* _Written request_
Extract the rows word for word, starting at the line that contains "Task: Collapse the" and continuing through the end of the rows. Leave the pictures out of your answer.

* _Rows_

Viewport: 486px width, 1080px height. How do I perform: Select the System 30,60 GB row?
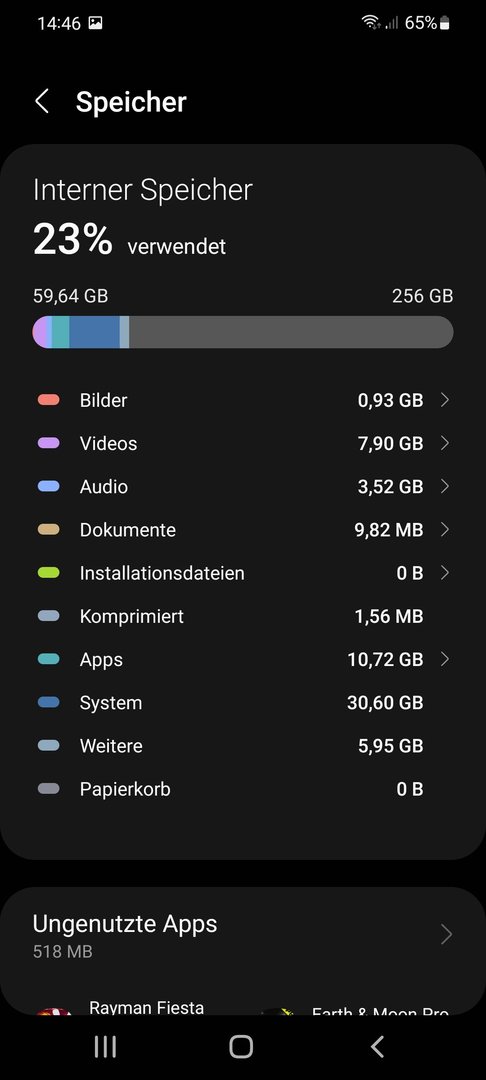click(x=243, y=703)
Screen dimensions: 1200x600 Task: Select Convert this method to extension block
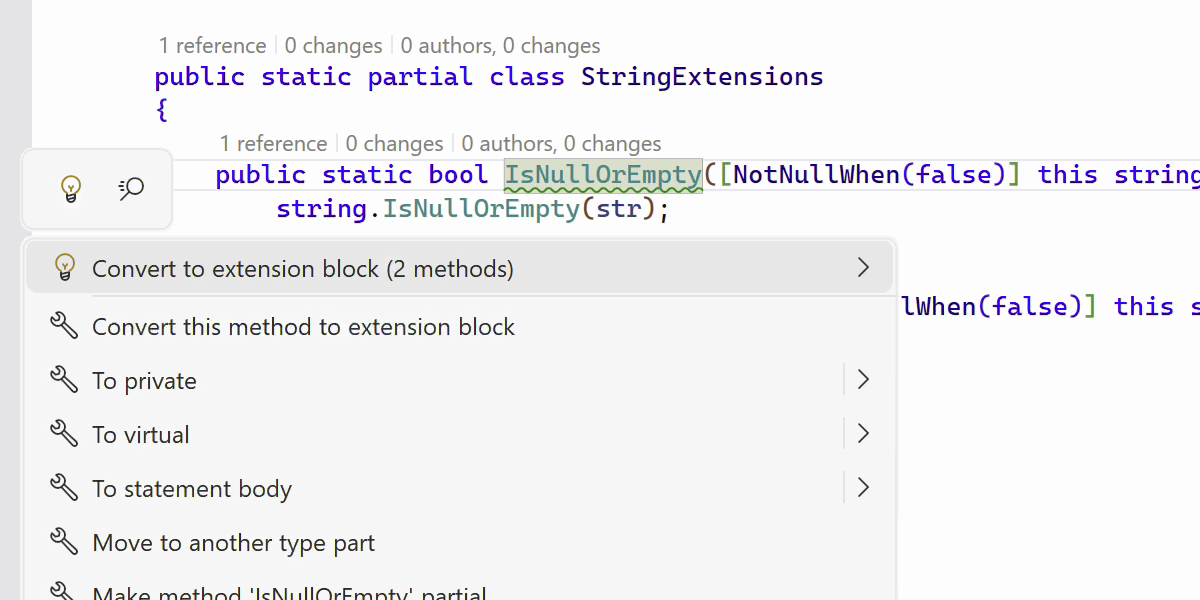pos(303,327)
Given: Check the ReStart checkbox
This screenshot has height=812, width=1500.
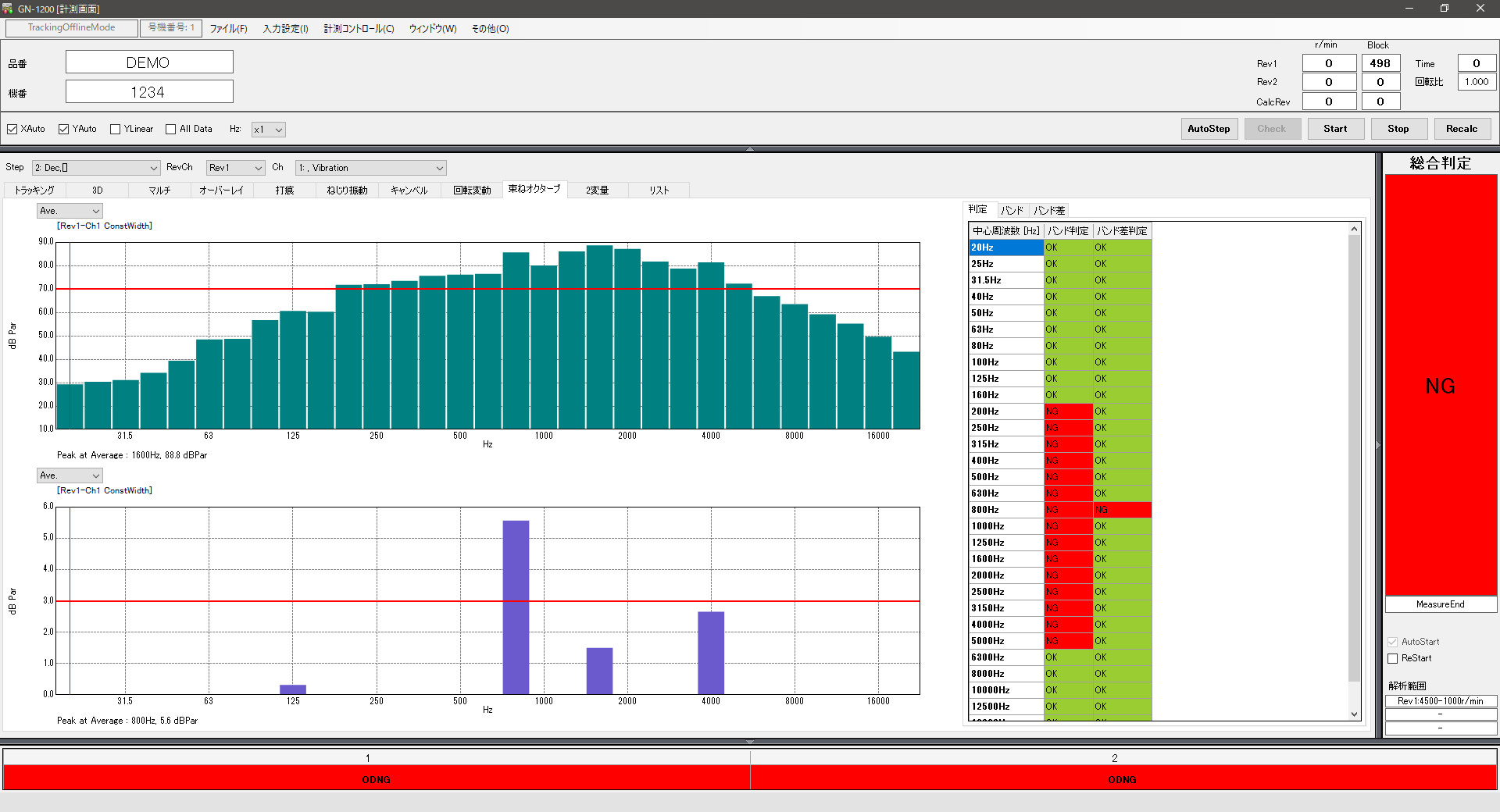Looking at the screenshot, I should [x=1392, y=659].
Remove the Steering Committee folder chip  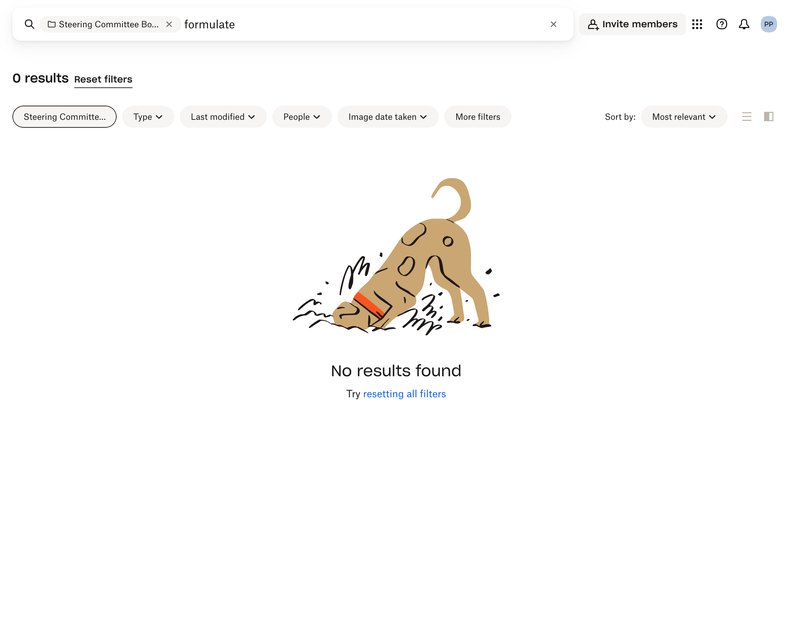click(169, 24)
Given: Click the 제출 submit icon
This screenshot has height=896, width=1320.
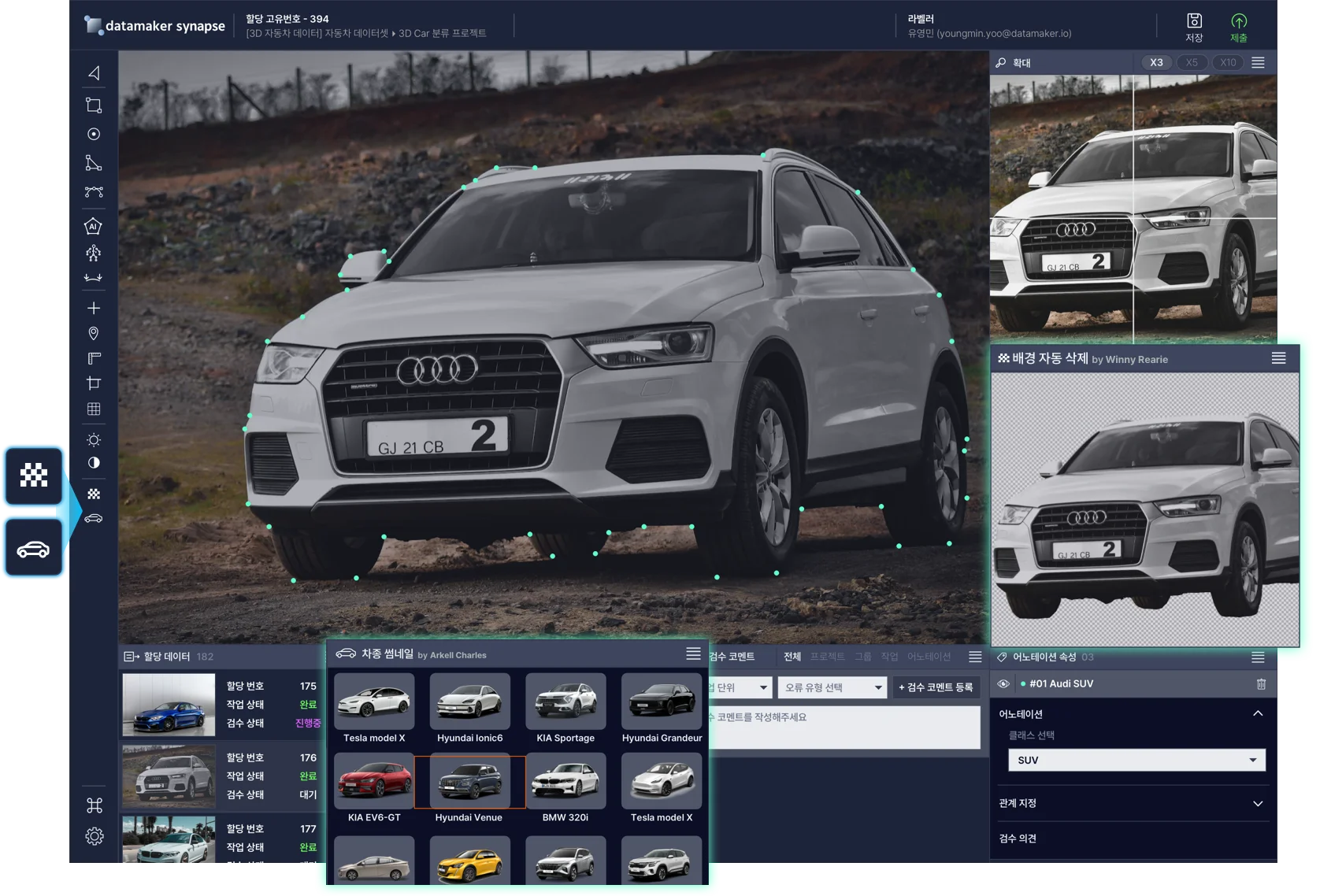Looking at the screenshot, I should pyautogui.click(x=1238, y=27).
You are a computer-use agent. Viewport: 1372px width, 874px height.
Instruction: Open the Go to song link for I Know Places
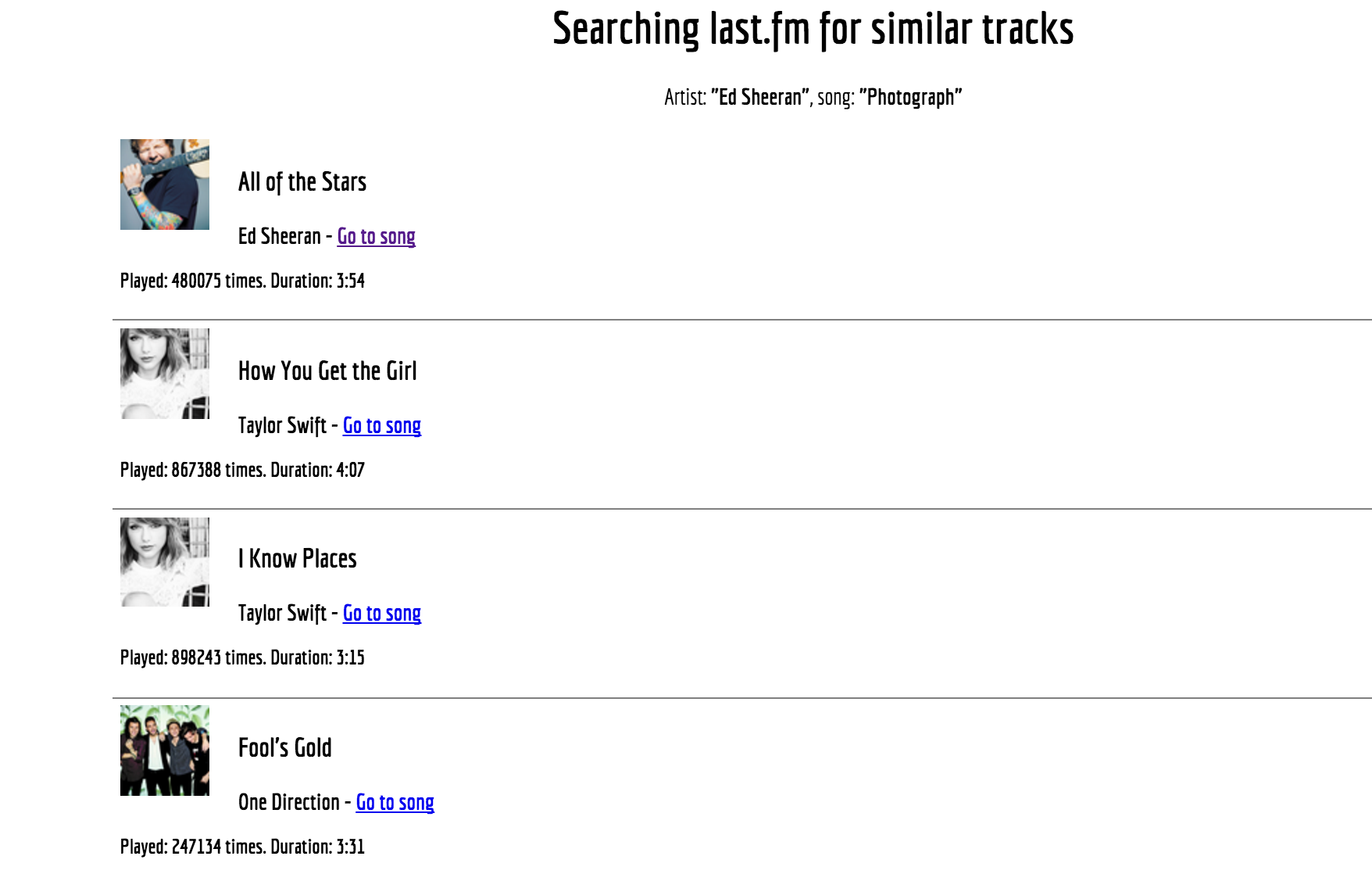382,613
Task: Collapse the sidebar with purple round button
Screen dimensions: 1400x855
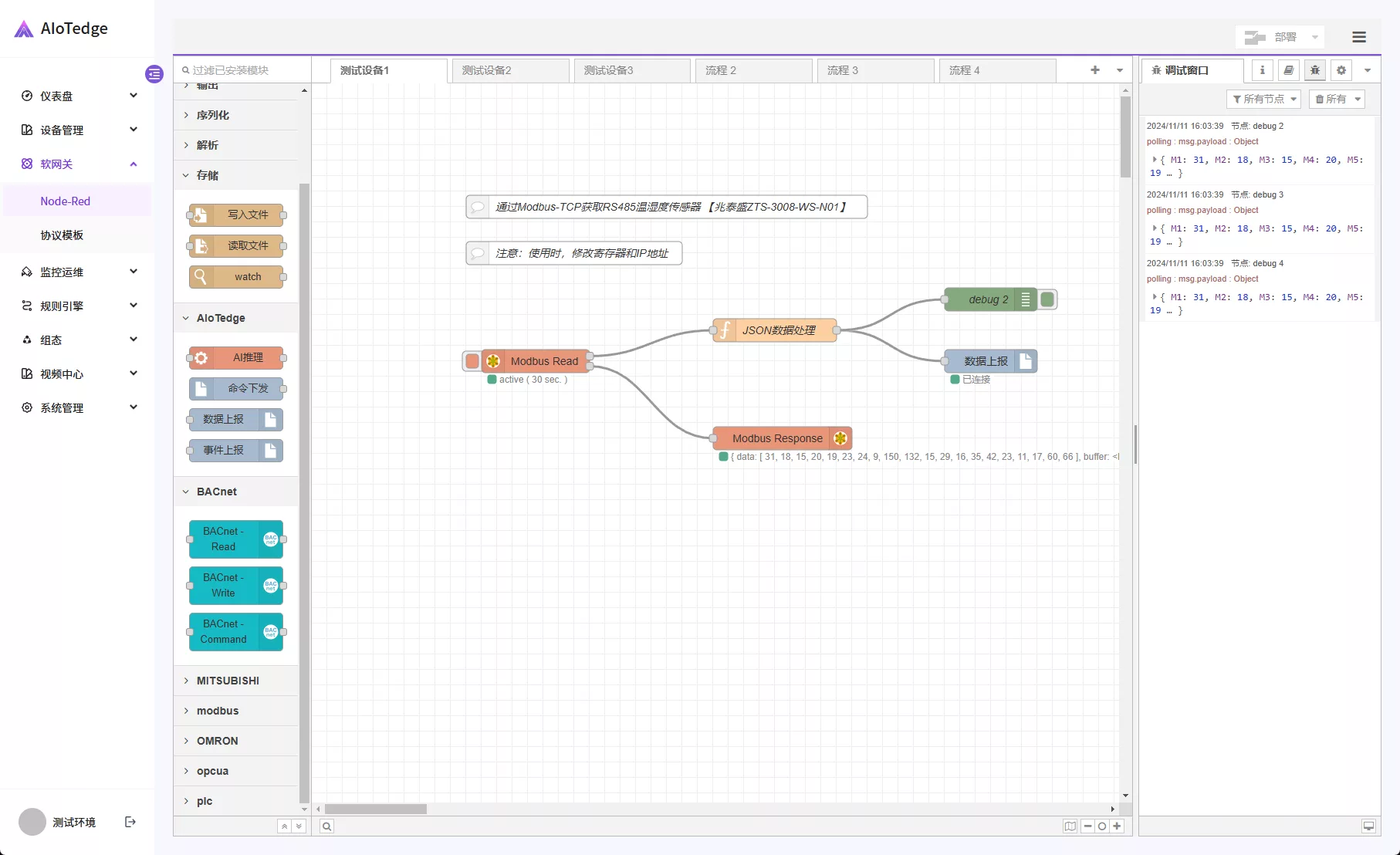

* _Written reply_
Task: Collapse the sidebar with purple round button
Screen dimensions: 1400x855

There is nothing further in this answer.